With Janet van der Linden from The Open University’s CRC, Jon Bryan and Andrew Stuart from Retrieva, I recently wrote a paper on the use of tracking devices with dogs in domestic contexts. The research found that the use of the technology influenced both humans and dogs, changing both parties in the relationship and the relationship itself. The work was nominated for Best Paper and presented at the 14th International Conference in Ubiquitous Computing (Ubicomp’12) in early September. Here are the paper’s full reference and abstract:
Mancini, C., van der Linden, J., Bryan, J., Stuart, A. (2012). Exploring Interspecies Sensemaking: Dog Tracking Semiotics and Meta-Ethnography. Proceedings ACM Ubicomp 2012, ACM Press, New York, pp. 143-152.

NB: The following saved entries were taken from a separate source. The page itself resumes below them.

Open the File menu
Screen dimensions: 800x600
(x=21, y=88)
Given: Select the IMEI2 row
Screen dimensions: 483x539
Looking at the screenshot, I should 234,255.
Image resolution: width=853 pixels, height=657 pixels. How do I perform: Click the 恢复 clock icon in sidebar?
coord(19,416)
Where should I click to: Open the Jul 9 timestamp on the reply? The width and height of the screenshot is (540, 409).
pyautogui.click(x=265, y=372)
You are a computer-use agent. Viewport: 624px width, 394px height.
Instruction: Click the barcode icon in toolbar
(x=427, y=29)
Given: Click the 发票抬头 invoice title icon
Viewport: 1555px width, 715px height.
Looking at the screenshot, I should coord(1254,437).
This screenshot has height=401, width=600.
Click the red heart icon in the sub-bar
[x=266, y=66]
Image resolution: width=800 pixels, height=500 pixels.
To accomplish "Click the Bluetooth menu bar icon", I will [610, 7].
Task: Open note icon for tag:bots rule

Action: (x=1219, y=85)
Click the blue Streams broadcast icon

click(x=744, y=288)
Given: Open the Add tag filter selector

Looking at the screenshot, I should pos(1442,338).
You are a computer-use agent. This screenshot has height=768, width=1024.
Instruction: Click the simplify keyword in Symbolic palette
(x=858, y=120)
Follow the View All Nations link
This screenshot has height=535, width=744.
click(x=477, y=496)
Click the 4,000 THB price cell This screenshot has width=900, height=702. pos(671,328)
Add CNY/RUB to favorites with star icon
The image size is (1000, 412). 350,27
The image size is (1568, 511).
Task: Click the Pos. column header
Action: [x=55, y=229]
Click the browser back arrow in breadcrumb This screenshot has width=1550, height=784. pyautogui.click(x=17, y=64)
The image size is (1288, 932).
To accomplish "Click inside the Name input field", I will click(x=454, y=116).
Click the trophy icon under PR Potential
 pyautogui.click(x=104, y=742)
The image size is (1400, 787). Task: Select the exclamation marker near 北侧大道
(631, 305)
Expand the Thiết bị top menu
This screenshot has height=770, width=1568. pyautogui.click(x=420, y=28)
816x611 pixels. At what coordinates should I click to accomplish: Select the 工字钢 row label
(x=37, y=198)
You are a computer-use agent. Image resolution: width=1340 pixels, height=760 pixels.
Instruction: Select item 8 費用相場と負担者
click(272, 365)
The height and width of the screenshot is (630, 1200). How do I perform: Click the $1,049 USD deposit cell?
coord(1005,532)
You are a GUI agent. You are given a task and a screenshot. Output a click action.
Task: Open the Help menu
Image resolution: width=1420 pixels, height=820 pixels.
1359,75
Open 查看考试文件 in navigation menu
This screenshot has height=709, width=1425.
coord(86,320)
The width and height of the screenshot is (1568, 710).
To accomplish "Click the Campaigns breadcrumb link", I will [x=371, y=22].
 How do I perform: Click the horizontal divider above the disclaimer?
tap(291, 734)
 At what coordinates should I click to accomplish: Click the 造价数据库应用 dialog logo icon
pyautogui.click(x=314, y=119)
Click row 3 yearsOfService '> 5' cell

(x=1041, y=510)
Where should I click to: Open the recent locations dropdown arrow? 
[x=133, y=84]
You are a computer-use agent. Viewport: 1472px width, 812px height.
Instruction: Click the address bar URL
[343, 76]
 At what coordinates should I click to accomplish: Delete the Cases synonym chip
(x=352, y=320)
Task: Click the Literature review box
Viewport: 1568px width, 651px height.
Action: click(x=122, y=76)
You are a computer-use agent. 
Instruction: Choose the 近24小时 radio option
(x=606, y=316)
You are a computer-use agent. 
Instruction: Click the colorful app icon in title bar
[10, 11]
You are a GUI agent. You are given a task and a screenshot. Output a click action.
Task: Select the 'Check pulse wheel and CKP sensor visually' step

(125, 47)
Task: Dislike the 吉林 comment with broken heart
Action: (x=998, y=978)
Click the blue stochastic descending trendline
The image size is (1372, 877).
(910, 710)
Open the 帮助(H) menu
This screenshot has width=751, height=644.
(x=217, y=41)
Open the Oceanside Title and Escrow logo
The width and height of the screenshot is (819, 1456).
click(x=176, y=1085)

Abstract: The domestic use of tracking technology with pets is on the rise, yet is under-researched. We investigate how tracking practices reconfigure human-dog relationships changing both humans and dogs. We question the sensemaking mechanisms by which both humans and dogs engage in context-based meaningful exchanges via the technology’s mediation. We show how an indexical semiotic perspective could inform the development of interspecies technology. Finally, we discuss the methodological issues raised by doing research with animals and propose an interspecies semiotics which integrates animal companions and animal researchers’ accounts into ethnographic observation.